Da war es ja fast der logische Schritt, dass sein Weg jetzt zur Drittliga-Mannschaft führte. Genau wie der von Hoßmang oder seinem seit gestern 28-jährigen Co-Trainer Matthias Mincu, der vorher die A-Jugend betreute. „Ich wusste, was auf mich zukommt“, sagt er lachend über das gute Verhältnis zu den beiden. „Die Kollegen sind sehr offen, deshalb hatte ich keine Probleme mich in das Team reinzufinden.“ Auch die anderen Kollegen aus dem Trainerstab wie Co-Trainer Silvio Bankert (35), Torwarttrainer Matthias Tischer (34) oder Videoanalyst Kevin Waliczek (32) kannte er bereits. Und Mertelmeyer fügt sich in dieses junge Team sehr gut ein.

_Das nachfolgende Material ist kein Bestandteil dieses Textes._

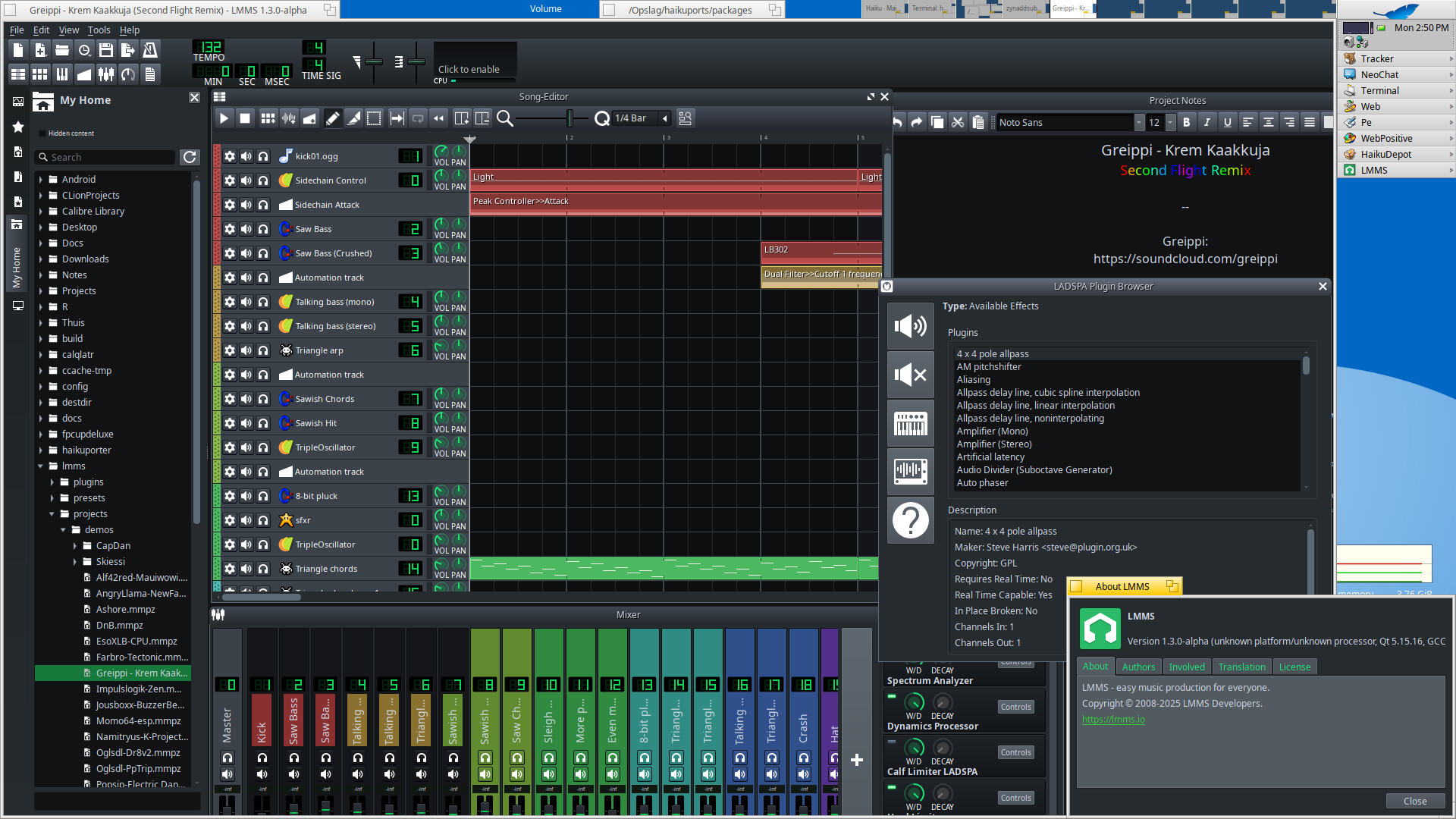Screen dimensions: 1456x819
Task: Open the Mixer window button
Action: 106,74
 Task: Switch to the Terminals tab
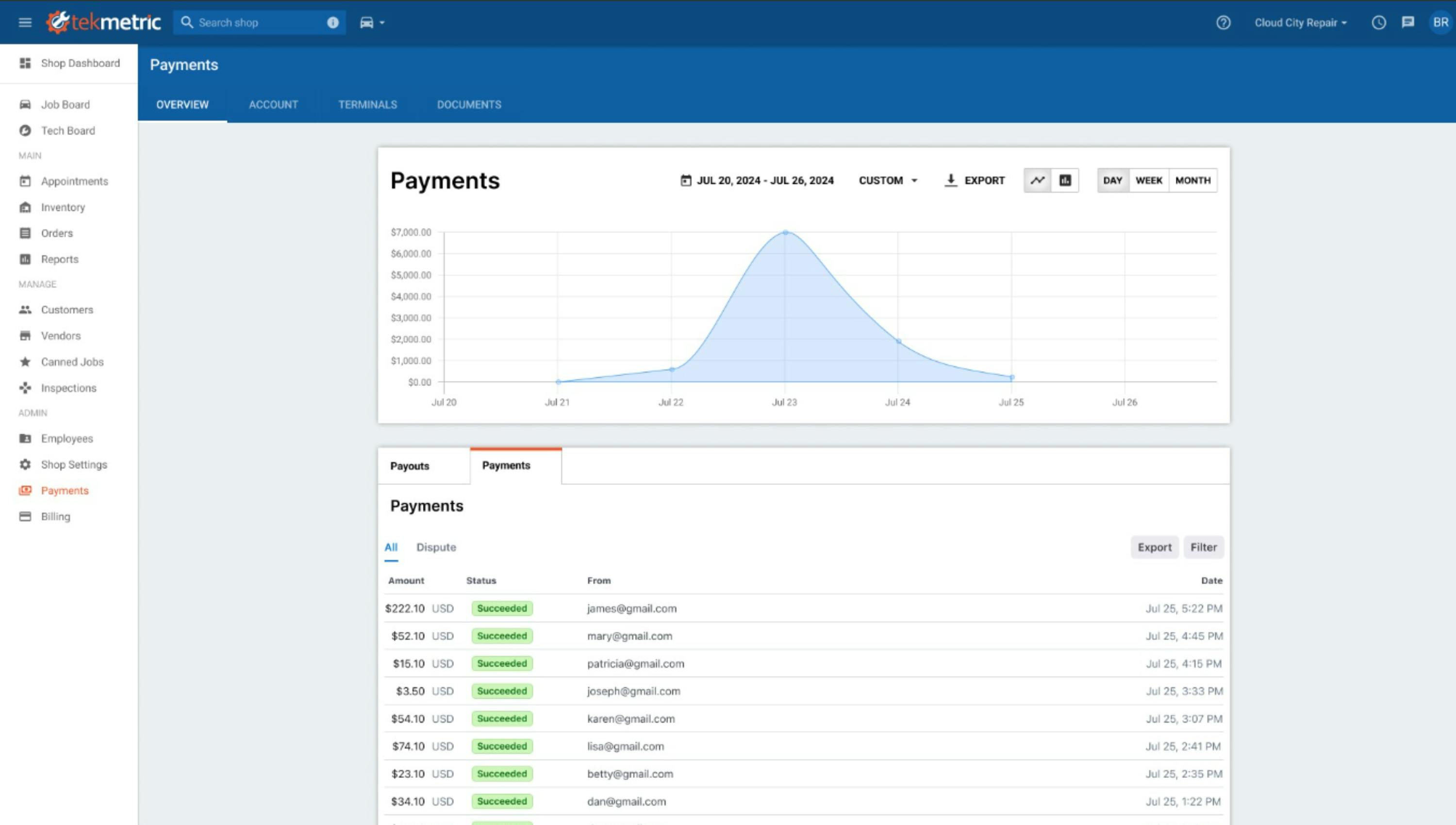click(367, 105)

Was bereits beim Auftakttraining zu sehen war. Dabei kam ihm direkt die Aufgabe zu, mit Dominik Ernst und Philipp Harant individuell zu trainieren. Nach ihrer Reha hat er die beiden Verteidiger wieder herangeführt. „Ich habe ein gutes Gefühl“, sagt er über ihren Fortschritt. Und das hat er auch mit Blick auf das Teamtraining, das nach der ersten negativen Corona-Testreihe sicher bald wieder starten kann. Und wofür Mertelmeyer klare Vorstellungen hat: „Die Ausdauer und der Kraftbereich werden die größten Stellschrauben sein“, sagt er und „verspricht“ den Profis neben dem fußballspezifischen Training auch einige weitere Laufeinheiten.